NOT DESIGNATED FOR PUBLICATION
Appeal from Reno District Court; TRISH ROSE, judge.
Kai Tate Mann, of Kansas Appellate Defender Office, for appellant.
Brian Koch, assistant district attorney, Thomas Stanton, district attorney, and Kris Kobach, attorney general, for appellee.
Before ISHERWOOD, P.J., SCHROEDER, J., and TIMOTHY G. LAHEY, S.J.
MEMORANDUM OPINION
PER CURIAM.
James D. Yohn timely appeals from his convictions and sentences for possession of methamphetamine and possession of drug paraphernalia, arguing: (1) The district court erred in denying his motion to suppress evidence; (2) the district court erred in denying his motion for new trial; and (3) prosecutorial error. After an extensive review of the record, we find no errors, and we affirm.
FACTS
On July 12, 2019, Lieutenant Jason Hoffman of the Kansas Highway Patrol (KHP) was dispatched to the scene of a single-vehicle motorcycle crash on Highway K-14 in Reno County. Hoffman spoke with a witness who explained the motorcycle left the roadway, entered tall grass and went into a ditch, then rolled several times. Hoffman later determined the motorcycle was being driven by Yohn and there had been no other riders. However, Yohn was already being attended to by emergency medical services, so Hoffman did not speak with Yohn at the scene. Because Yohn was being treated for his injuries and was later transported to the hospital, Hoffman determined he needed to arrange to have the motorcycle towed as it was inoperable due to the crash and there was no one present to remove it. Hoffman contacted dispatch to arrange for a tow while he continued with his accident investigation. Pursuant to KHP policy, Hoffman conducted an inventory search of the motorcycle prior to the tow truck's arrival. In the motorcycle's saddlebag, Hoffman found a sock with a bulb-like object, which he removed and determined was a glass pipe with suspected drug residue. Hoffman also found a baggie of methamphetamine in a toiletry case.
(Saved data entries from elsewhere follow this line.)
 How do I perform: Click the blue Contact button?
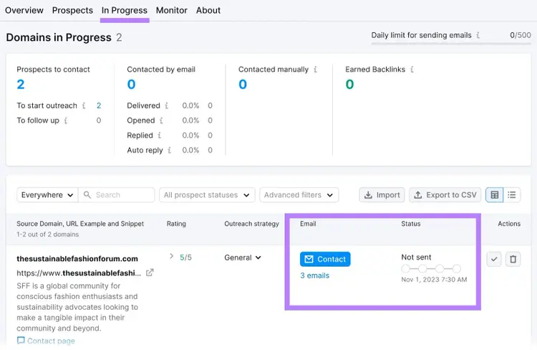click(325, 259)
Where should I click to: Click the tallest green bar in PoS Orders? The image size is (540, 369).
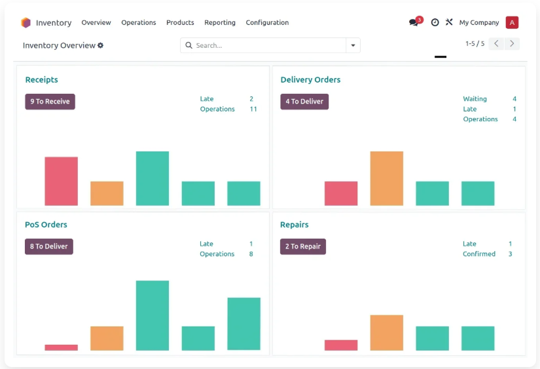[x=153, y=315]
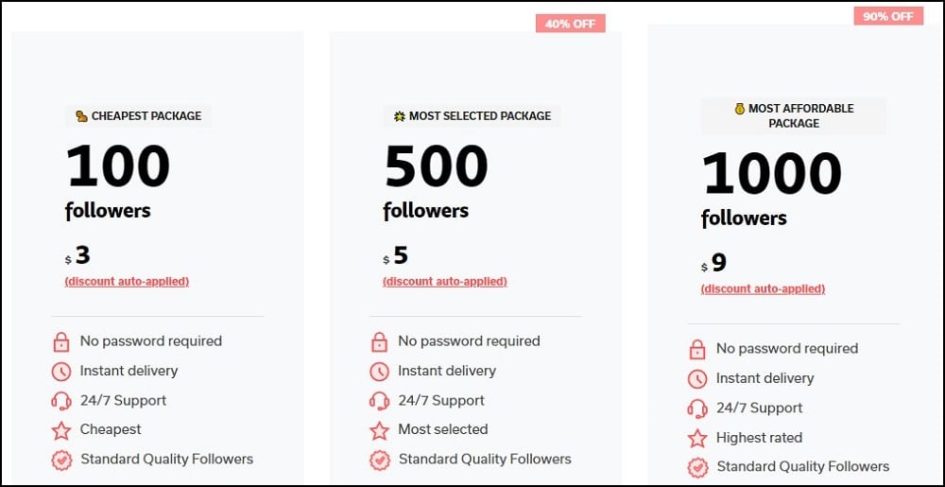Click the headset support icon in the 1000 followers card
The width and height of the screenshot is (945, 487).
[697, 409]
At some point after Hoffman requested a tow truck, Yohn's mother, Emma German, arrived at the scene in an SUV. Hoffman was uncertain whether this was before or after he conducted the inventory search. Hoffman was also uncertain whether German gave her name at that time; he could only recall German identifying herself as the mother of the motorcycle driver. At the time, Hoffman was unaware German was the registered owner of the motorcycle and he did not believe German was equipped to remove the motorcycle, given the size of her vehicle and lack of a trailer. German did not indicate she was the owner of the motorcycle, nor did she discuss making her own arrangements to have it towed. Hoffman's conversation with German was about Yohn's condition and the fact he was taken to the hospital. German then promptly left to check on her son at the hospital.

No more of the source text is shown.